Bianca Andrew und Michael Porter in "Blühen". Foto: Barbara Aumüller/Oper Frankfurt


Brigitte Fassbaender hat an der Oper Frankfurt Vito Žurajs Oper "Blühen" uraufgeführt, mit einem Libretto von Händl Klaus nach Thomas Manns Erzählung "Die Betrogene". Es geht um eine ältere Frau, die sich nach dem Tod ihres Mannes in den Klavierlehrer ihres Sohnes verliebt. Als ihre Periode wieder einsetzt, denkt sie, es liege an der Liebe, dabei ist sie an Krebs erkrankt. In der FR ist Judith von Sternburg bewegt und berührt: "Der Übergang von Geräusch zu Musik, von Melodielinie zu Gemurmel, von menschlicher zu instrumentaler Stimme, auch vom gesprochenen zum gesungenen Wort ist gleitend - was zum Raum passt, der ja auch zugleich ein Innen und ein Außen zeigt -, das Spektrum der Klangerzeugung ist breit. Auffällig dabei die Behutsamkeit, die wachsende Stille. Sterben ist totale Defensive. Exaltiertheit wird allein (zunächst) der Tochter Anna zugeschrieben, Nika Goric bei ihrem Hausdebüt, die in extreme Höhen muss und eine unerwartete, aber interessante Aggressivität bietet."
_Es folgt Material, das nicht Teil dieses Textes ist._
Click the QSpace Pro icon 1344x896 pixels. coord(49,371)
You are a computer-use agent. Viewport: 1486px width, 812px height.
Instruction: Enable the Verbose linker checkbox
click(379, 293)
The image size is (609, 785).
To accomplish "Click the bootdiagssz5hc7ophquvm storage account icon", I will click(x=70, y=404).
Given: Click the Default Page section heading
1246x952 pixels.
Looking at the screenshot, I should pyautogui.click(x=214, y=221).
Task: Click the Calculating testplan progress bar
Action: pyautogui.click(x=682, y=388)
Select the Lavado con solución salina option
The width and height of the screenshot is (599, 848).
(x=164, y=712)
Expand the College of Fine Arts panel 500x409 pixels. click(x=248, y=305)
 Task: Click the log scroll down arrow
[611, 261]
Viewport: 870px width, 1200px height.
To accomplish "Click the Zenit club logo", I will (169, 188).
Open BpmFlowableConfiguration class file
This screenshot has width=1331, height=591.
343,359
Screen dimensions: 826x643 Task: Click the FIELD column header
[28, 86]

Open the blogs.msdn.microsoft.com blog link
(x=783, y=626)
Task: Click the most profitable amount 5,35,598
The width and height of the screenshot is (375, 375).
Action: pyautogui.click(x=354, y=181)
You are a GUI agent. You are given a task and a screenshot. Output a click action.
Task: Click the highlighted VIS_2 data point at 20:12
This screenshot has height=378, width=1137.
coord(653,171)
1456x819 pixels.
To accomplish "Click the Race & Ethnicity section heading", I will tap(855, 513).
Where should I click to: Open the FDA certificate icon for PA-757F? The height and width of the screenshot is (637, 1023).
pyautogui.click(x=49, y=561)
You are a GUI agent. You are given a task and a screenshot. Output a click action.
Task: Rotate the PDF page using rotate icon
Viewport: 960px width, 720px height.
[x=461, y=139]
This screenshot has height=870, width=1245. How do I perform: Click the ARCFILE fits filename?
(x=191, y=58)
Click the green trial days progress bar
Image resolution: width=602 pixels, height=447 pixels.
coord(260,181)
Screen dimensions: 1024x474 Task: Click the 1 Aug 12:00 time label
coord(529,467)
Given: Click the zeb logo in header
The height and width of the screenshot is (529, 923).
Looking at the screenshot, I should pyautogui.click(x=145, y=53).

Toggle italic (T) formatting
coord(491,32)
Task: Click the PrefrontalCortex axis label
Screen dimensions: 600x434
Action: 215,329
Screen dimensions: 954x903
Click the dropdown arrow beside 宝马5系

In der FAZ begeistert sich auch Jan Brachmann für so viel Mut zum Neuen - und für Žurajs Komposition, auch wenn sie mit den seit Schostakowitsch notorischen Posaunenglissandi arbeite: "Die genitale Mechanik wird musikalisch eher diskret gestreift als unverblümt abgebildet. Stattdessen entsteht - taktvoll austariert durch Michael Wendeberg - eine instrumentale Poesie des Taumels. Die Menschen verlieren die Schwerkraft." In der SZ schwankt Helmut Mauró zwischen Faszination und gepflegter Langeweile, denn so leicht lasse sich eine Erzählung nicht in Musiktheater transformieren: "Interessanter noch, aufregend, stimmig ist der orchestrale Unterbau, die oft sublime Stimmungsmaschine dieses zwischen Melancholie und Hysterie changierenden Psychotheaters. Im Orchestergraben wird's Ereignis, dort zupfen, schlagen, streichen und tröten munter engagierte Spitzenmusiker des Ensemble Modern unter Leitung von Michael Wendeberg sich jene weite Welt zusammen, die auf der Bühne selber, zumal im tragenden Part, dem Gesang, selten aufscheint."

Boris Charmatz' "Frühlingsopfer". Bild: Tanztheater Wuppertal

Boris Charmatz
hat seine ersten Abend als Leiter des Wuppertaler Tanztheaters gestaltet. Nicht alles scheint gelungen, aber wenn die beiden Tänzerinnen Malou Airaudo und Germaine Acogny mit ihrer majestätischen Bühnenpräsenz den Stab an die nächste Generation weitergeben, ist FAZ-Kritikerin Wiebke Hüster elektrisiert: "Diese nächste Generation zeigt am Ende des Abends, dass sie das Sprichwort, wonach man Feuer weitergeben, nicht Asche anbeten soll, wenn es um Tradition geht, verstanden hat. Das afrikanische Tanzensemble, das Pina Bauschs 1975 geschaffene Strawinsky-Choreographie 'Le Sacre du Printemps' tanzt, muss man gesehen haben, es ist besser als jede andere Besetzung, rauer, nüchterner, brutaler gegen sich selbst, ein Wunder an Unerschöpflichkeit, Präzision und Upbeat."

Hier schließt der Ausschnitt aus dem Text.